Every input for a scenario now lives in one flow. Causes, controls, the simulation, and action plans stopped scattering across spreadsheets, decks, and emails. Before V1, just getting the data unified inside one product was the win that made everything downstream possible.

In progress for V2

The reporting flow itself, prototyped in Replit. Risk Managers pull the right artifact for the right room straight out of the simulation environment, designed against three rules.

Three rules that guided V2:

  • Reports start at the source. No copy-pasting between tools. Analysis to artifact in a single click.
  • The right format for the right room. Slides for executives, an email for the quick update, a Word doc for the audit team.
  • Curated data, not data dumps. Risk Managers shape the story before the meeting, not during it.

V1 got every input into one place. V2 gave Risk Managers a way to walk into the room with a finished artifact, not a pile of data to explain.

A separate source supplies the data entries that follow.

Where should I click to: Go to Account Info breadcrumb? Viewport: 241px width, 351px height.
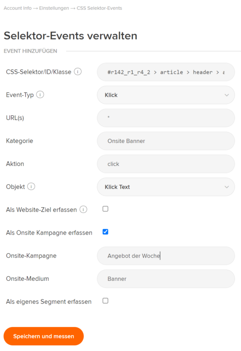coord(18,8)
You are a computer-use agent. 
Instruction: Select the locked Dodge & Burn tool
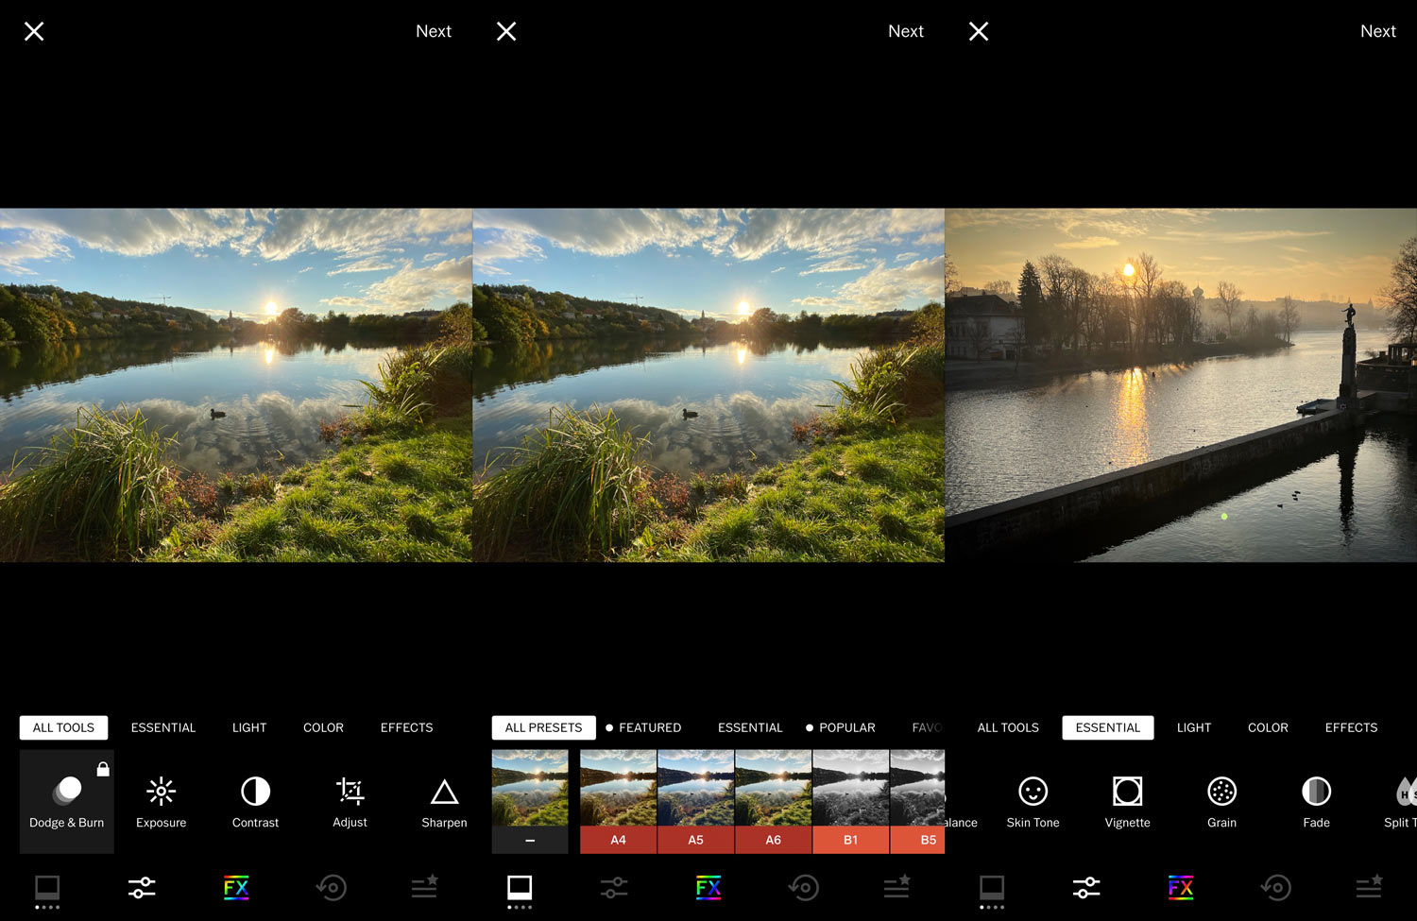(66, 801)
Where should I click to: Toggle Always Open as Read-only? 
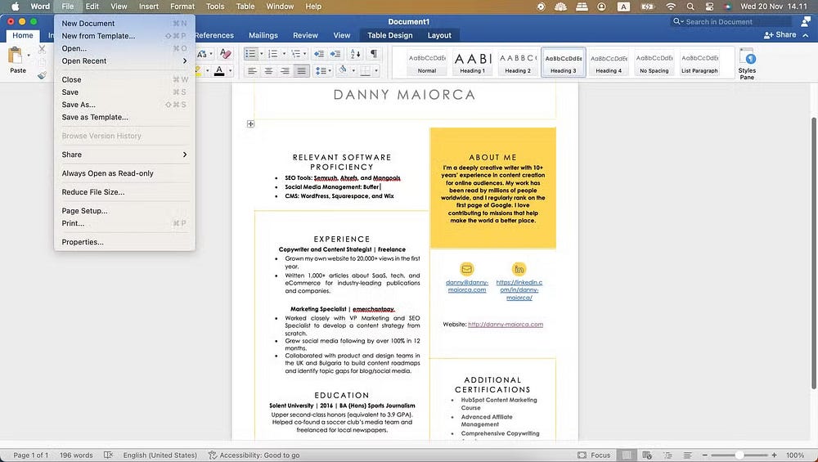click(x=107, y=173)
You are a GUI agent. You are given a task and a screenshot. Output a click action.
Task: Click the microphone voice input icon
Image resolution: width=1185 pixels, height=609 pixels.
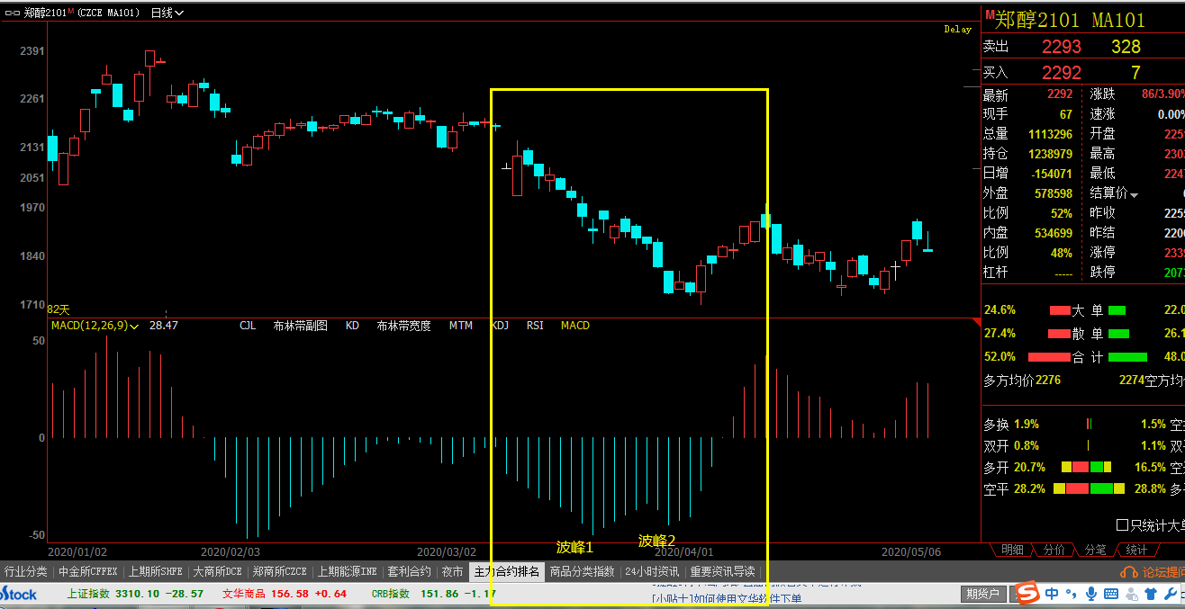click(x=1091, y=593)
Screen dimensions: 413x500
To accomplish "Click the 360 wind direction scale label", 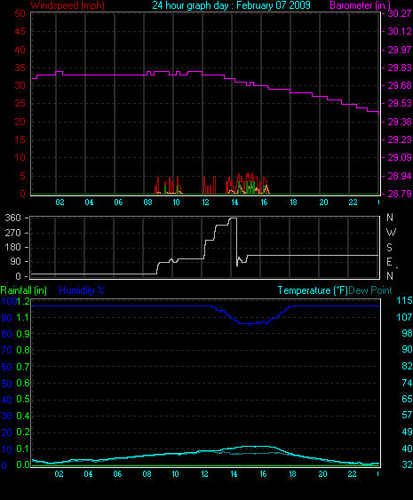I will (x=12, y=218).
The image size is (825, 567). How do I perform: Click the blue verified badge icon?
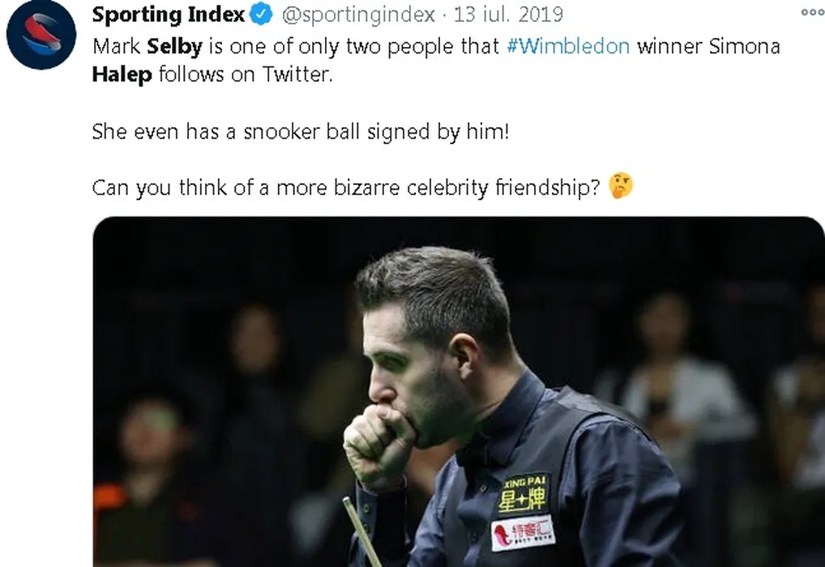pos(262,15)
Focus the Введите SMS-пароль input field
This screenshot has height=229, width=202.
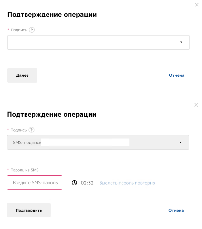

The Reporting Configure step: picking output format (Word Doc, Email, or PowerPoint Slides), seeing the executive tone preview, and choosing which sections to include (Summary Metric Cards, Summary in Plain Language, Monte Carlo Analysis, Contributing Factors, Confidence Analysis)
Step 1: Configure. The Risk Manager picks format and sections before any report is built.
The Reporting Review step: generated PowerPoint slides showing Summary metrics, contributing factors, and editable text directly inside the modal before export
Step 2: Review. The narrative is editable in place; the Risk Manager shapes the story before anything leaves the room.

$1.4M in pipeline

The brief was "make scenario planning work." The pipeline told us whether we did.

  • $1.4M in pipeline from market response
  • $240K ARR converted from pilot users
  • EMEA expansion unlocked by the capability
  • Forrester recognition in the GRC space

Where I'd push harder

  1. Validate sooner

    At one point I caught myself pixel-pushing, seeking perfect spacing and color before I'd validated the approach. The polish was burning runway I didn't have.

  2. Collaborate more frequently

    When I got stuck, a colleague's perspective almost always showed me I was zoomed in too far.

  3. Test interactions before visuals on data-dense screens

    I let myself polish before validating whether users could actually edit data efficiently. Next time, interaction prototypes come first.

Same room, shared math

  1. Build

  2. Analysis

  3. Response

The CFO still asks about dollar exposure. Now the bow tie answers in a language the room already speaks.